● **INSTRUCTIONS FOR THE TASK**
Gather every line in the rows below that contains the word "screenshot". Case counts, so a line matches only if the capitalization is the same.

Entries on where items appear
BEGIN

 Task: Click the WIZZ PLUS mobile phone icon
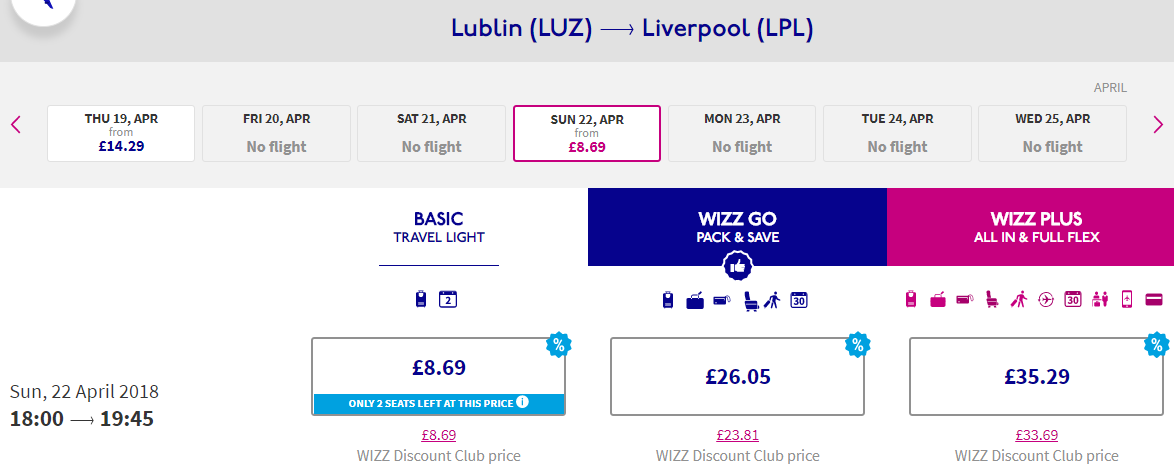tap(1127, 300)
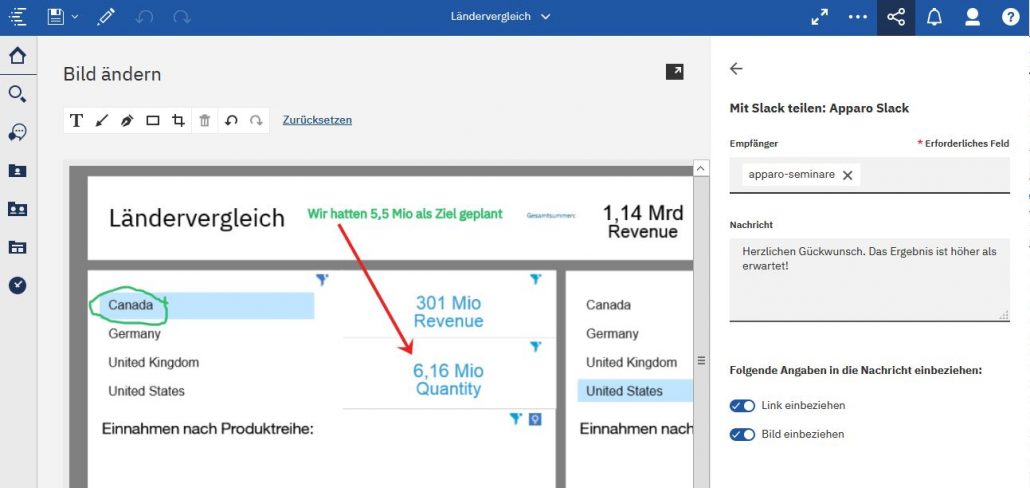1030x488 pixels.
Task: Expand image editor with pop-out icon
Action: [675, 71]
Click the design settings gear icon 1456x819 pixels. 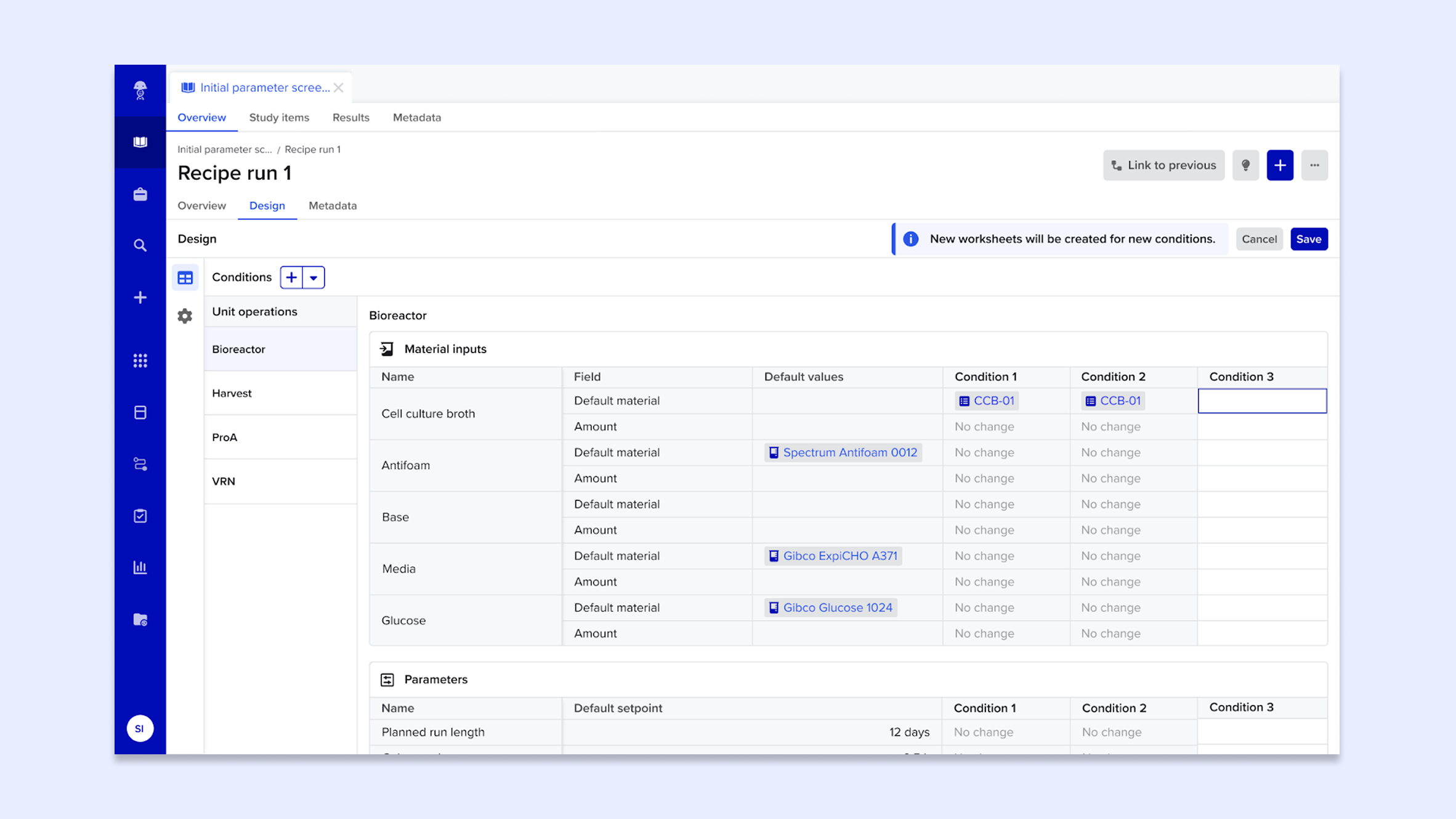click(185, 316)
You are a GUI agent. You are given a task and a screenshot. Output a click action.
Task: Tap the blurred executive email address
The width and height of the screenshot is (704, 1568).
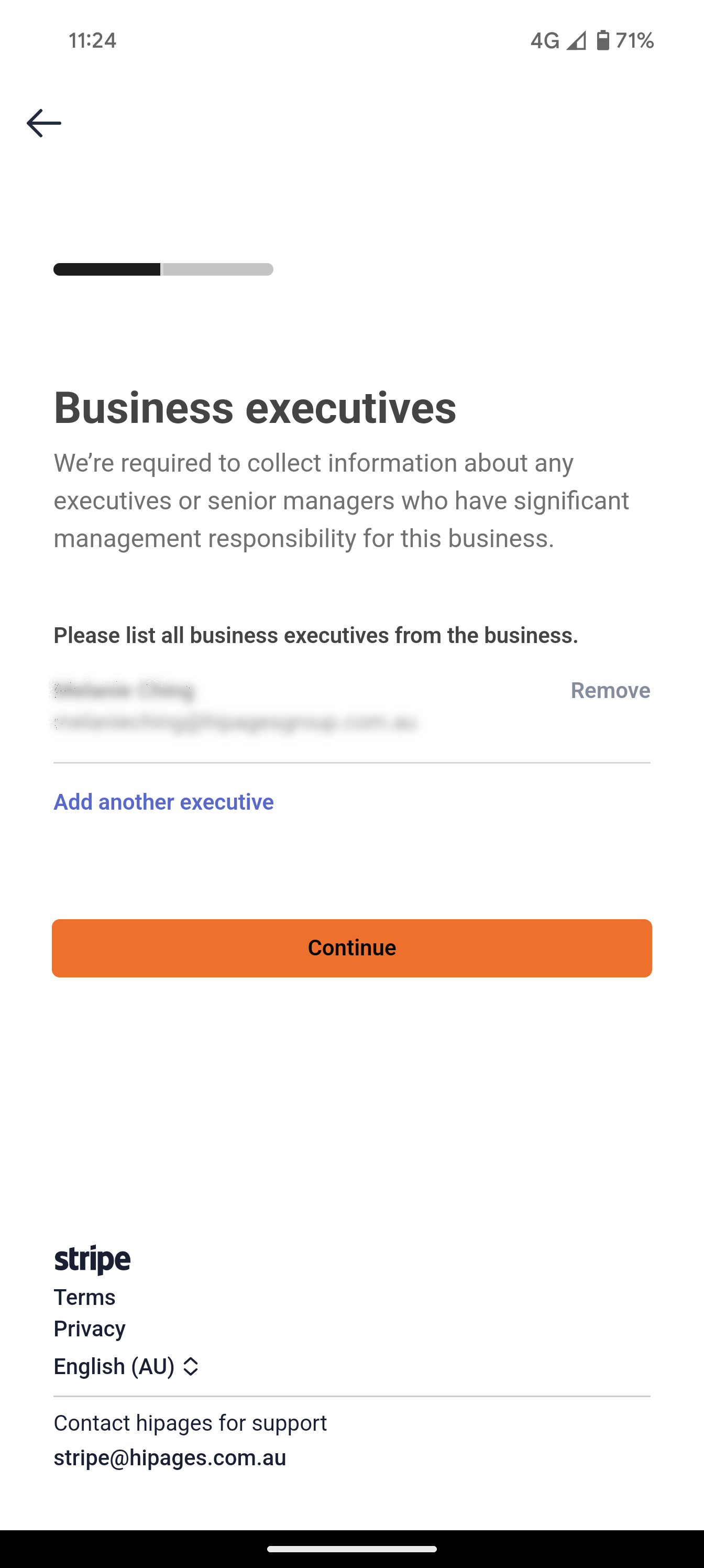[235, 722]
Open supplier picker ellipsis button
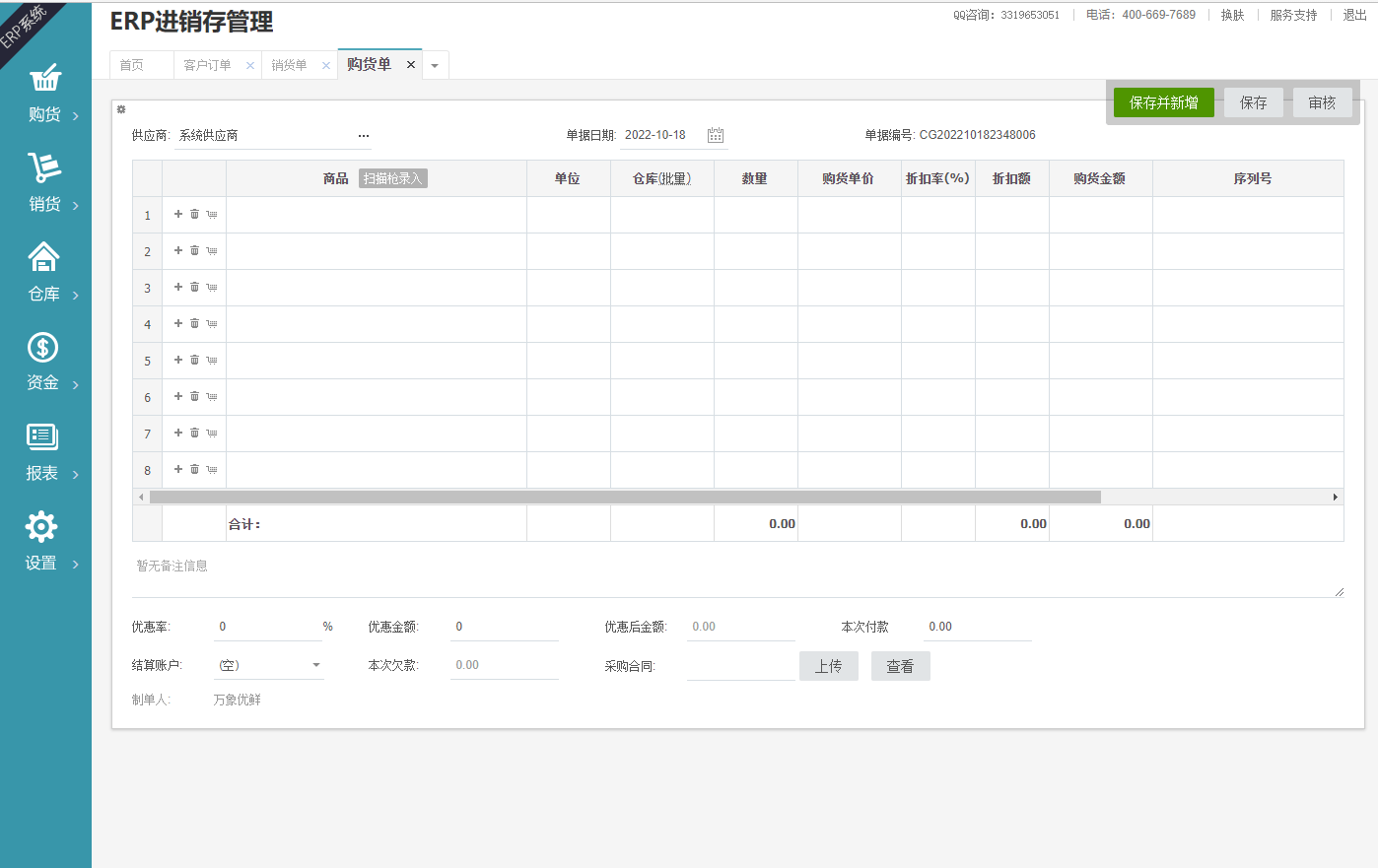 364,136
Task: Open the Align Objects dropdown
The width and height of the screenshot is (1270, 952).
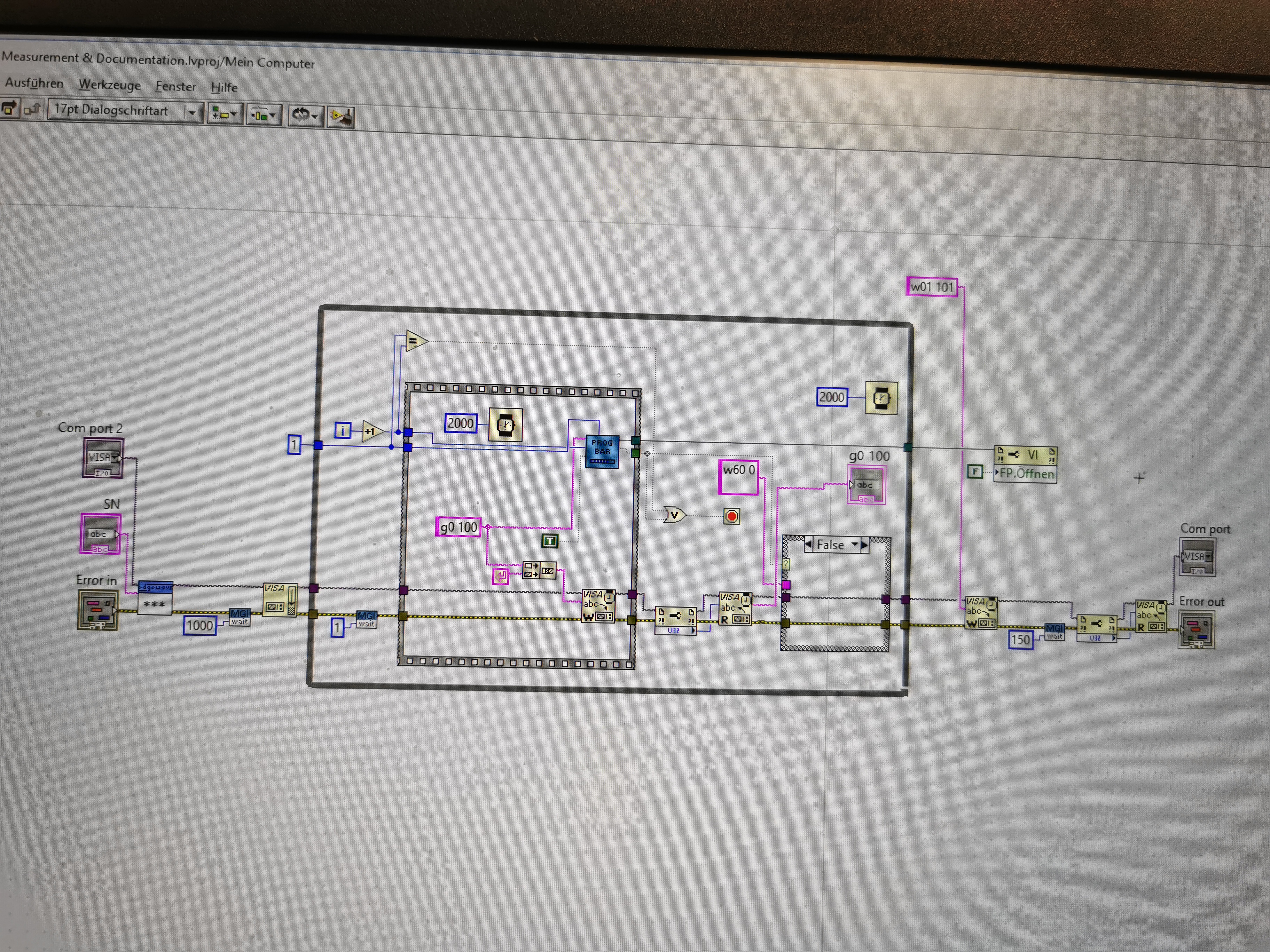Action: (225, 114)
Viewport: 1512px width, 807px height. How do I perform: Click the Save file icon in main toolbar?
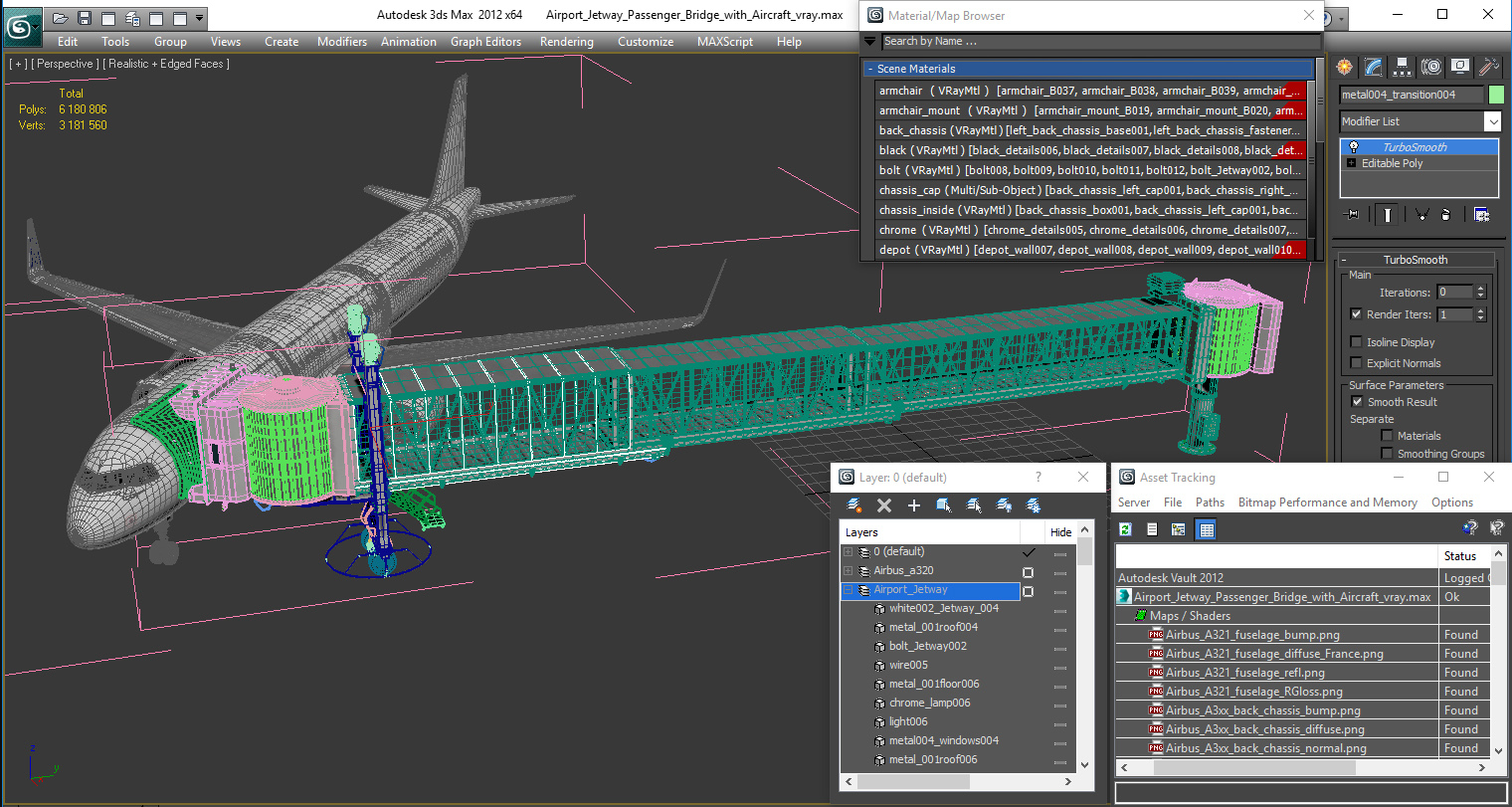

END

● **ANSWER TO THIS TASK**
You are a GUI agent. You are given a task and a screenshot. Output a click action.
The width and height of the screenshot is (704, 1568).
The width and height of the screenshot is (1270, 952).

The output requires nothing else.